DATA FOR ANALYSIS START
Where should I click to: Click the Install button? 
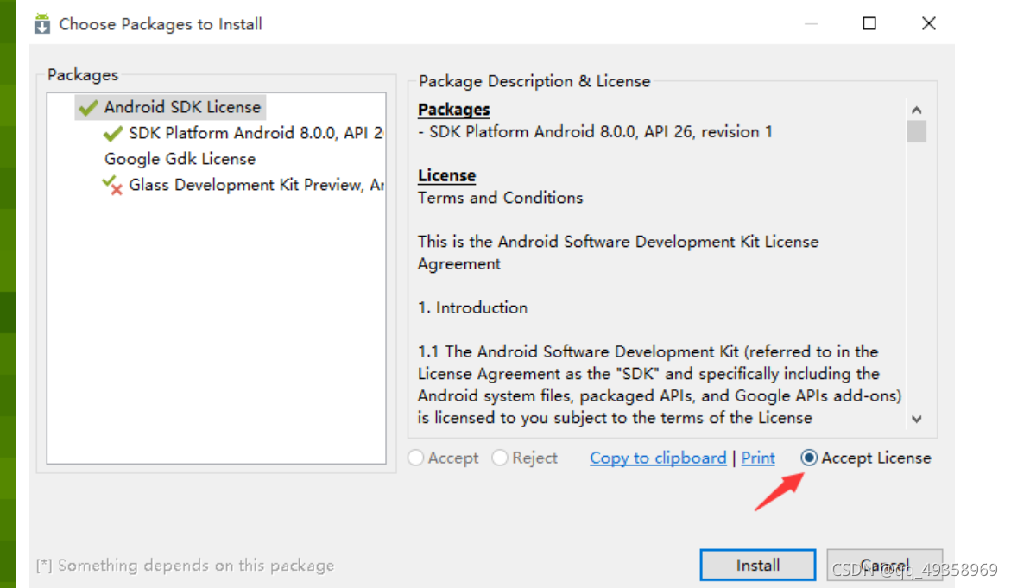(x=757, y=565)
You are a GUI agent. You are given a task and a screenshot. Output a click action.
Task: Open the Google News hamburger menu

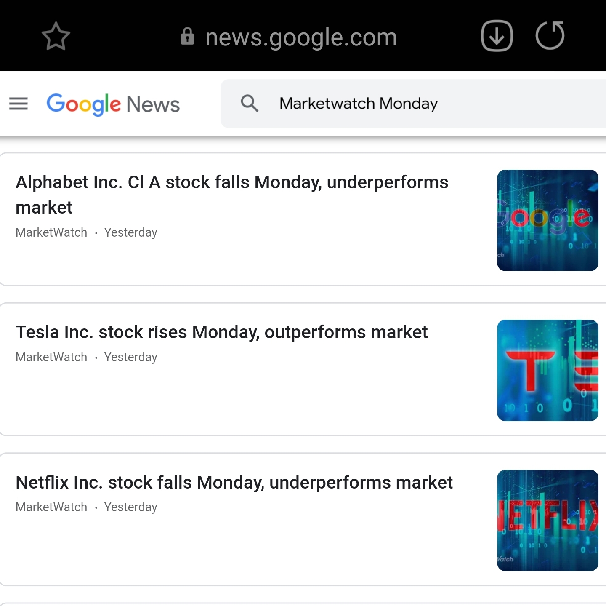pyautogui.click(x=19, y=104)
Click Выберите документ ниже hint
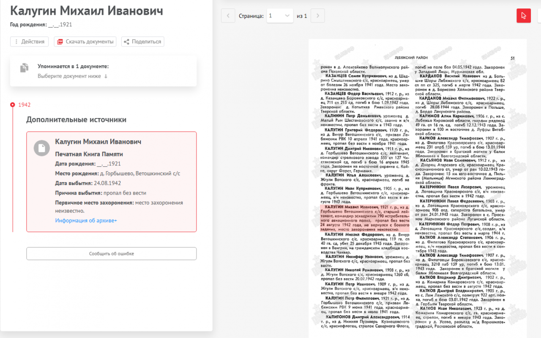 [x=73, y=76]
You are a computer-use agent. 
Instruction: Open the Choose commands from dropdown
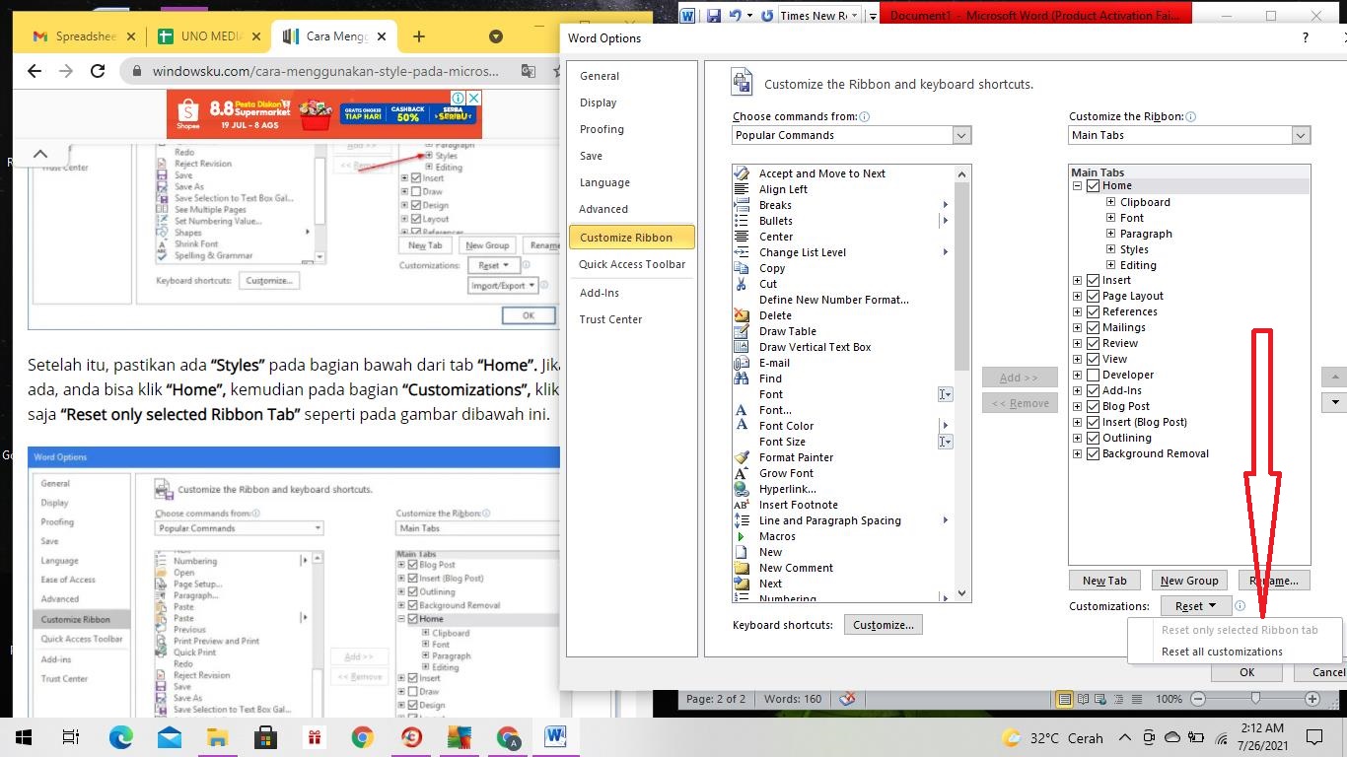coord(852,135)
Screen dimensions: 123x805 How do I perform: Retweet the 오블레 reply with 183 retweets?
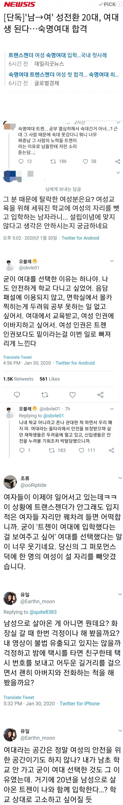(x=52, y=450)
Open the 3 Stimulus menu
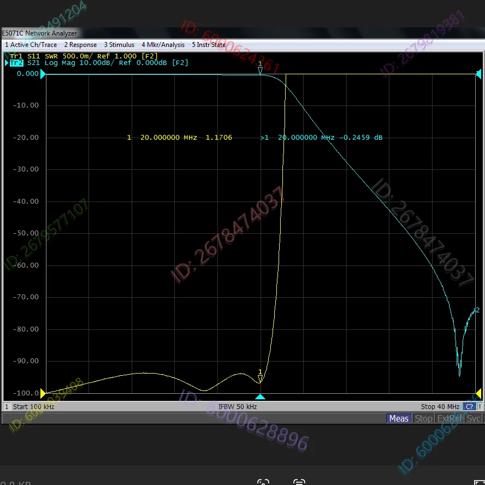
DATA FOR ANALYSIS END
Copy all lines from the material that hold "agent".

* RESULT OF THE EXERCISE
You are a GUI agent. You are given a task and a screenshot. Output a click action.
You are a computer-use agent. 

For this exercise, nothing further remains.